And what makes that so provocative is that those voters tended to vote overwhelmingly
for Donald Trump in last year's election.
And remember that Donald Trump, in the course of this campaign,
although his positions on these issues changed at certain times,
I think ran pretty consistently on the commitment not to change entitlements
and not to raise costs on older Americans.
And one thing he did promise, both in
tweets and in verbal words, was not to touch your Medicaid. Right. What does this bill do to Medicaid?

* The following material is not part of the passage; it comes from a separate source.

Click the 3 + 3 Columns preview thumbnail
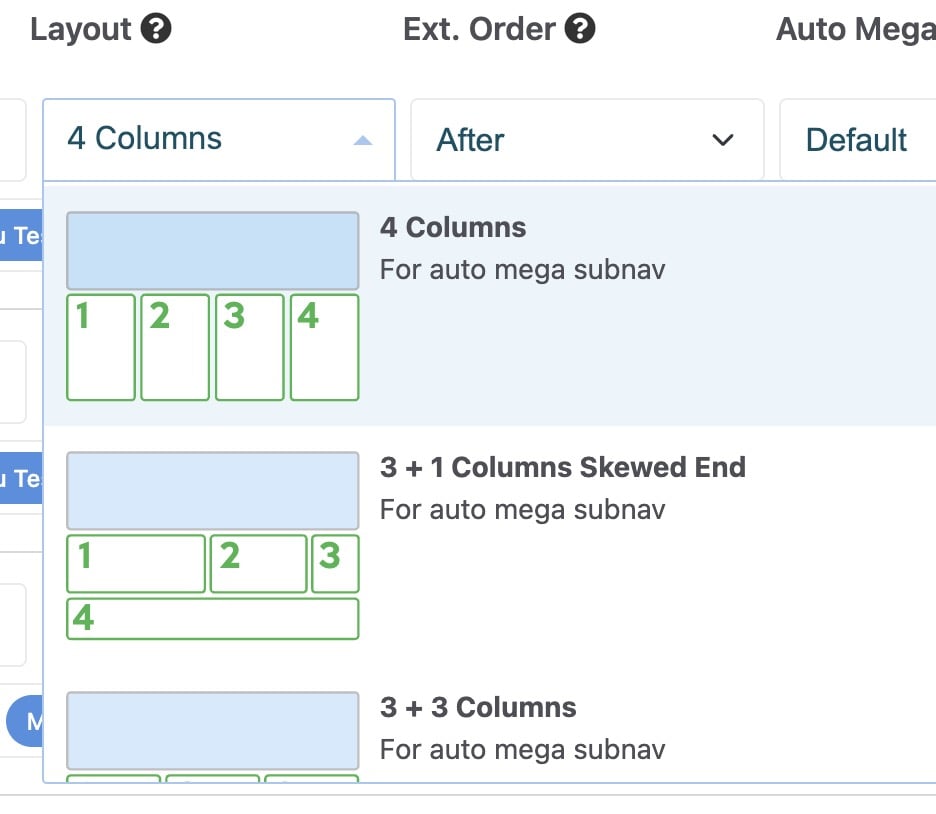 tap(212, 735)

So in some ways, what they do to Medicaid is really the most transformational thing in this law,
in that it fulfills a very long running Republican goal to sort of reshape how we think of our
entitlement programs. It is the most ambitious conservative overhaul of an entitlement program in at least a generation. And what it
would do is it essentially takes away the guaranteed federal match. Medicaid is essentially
a federal state partnership that the state ponies up a certain amount of money and whatever the
remaining cost is, the federal government has a guarantee. They cover those costs. Under the new
system, the federal government would essentially set a They cover those costs. Under the new system,
the federal government would essentially set a formula that says, OK, the state comes to this yard line, but the federal government's only going to come to a certain point. And the burden will
now be on the states to come up with the difference. And their argument for why this is a better system
is that it will force states to be more efficient with their spending and they will give the states
more flexibility on what they can do with those federal dollars. Danielle. Right. And to extend what I was
talking about earlier, the first jump in people being uninsured, that comes from getting rid of
the individual mandate. The second big jump reaching out through 2026 comes in part, in large
part, because of the rollback of spending on Medicaid and the rollback of the Medicaid expansion under Obamacare. Because under Obamacare, the number of people eligible for Medicaid expanded greatly because
it went up to a higher income level. I mean, still a very low income level, but higher than
it had been before. Right. Absolutely. And you had 31 states as of 2016 plus D.C. say, yes,
we want to do that Medicaid expansion. OK, so now you roll that back and now you have a bunch more people who won't have health care.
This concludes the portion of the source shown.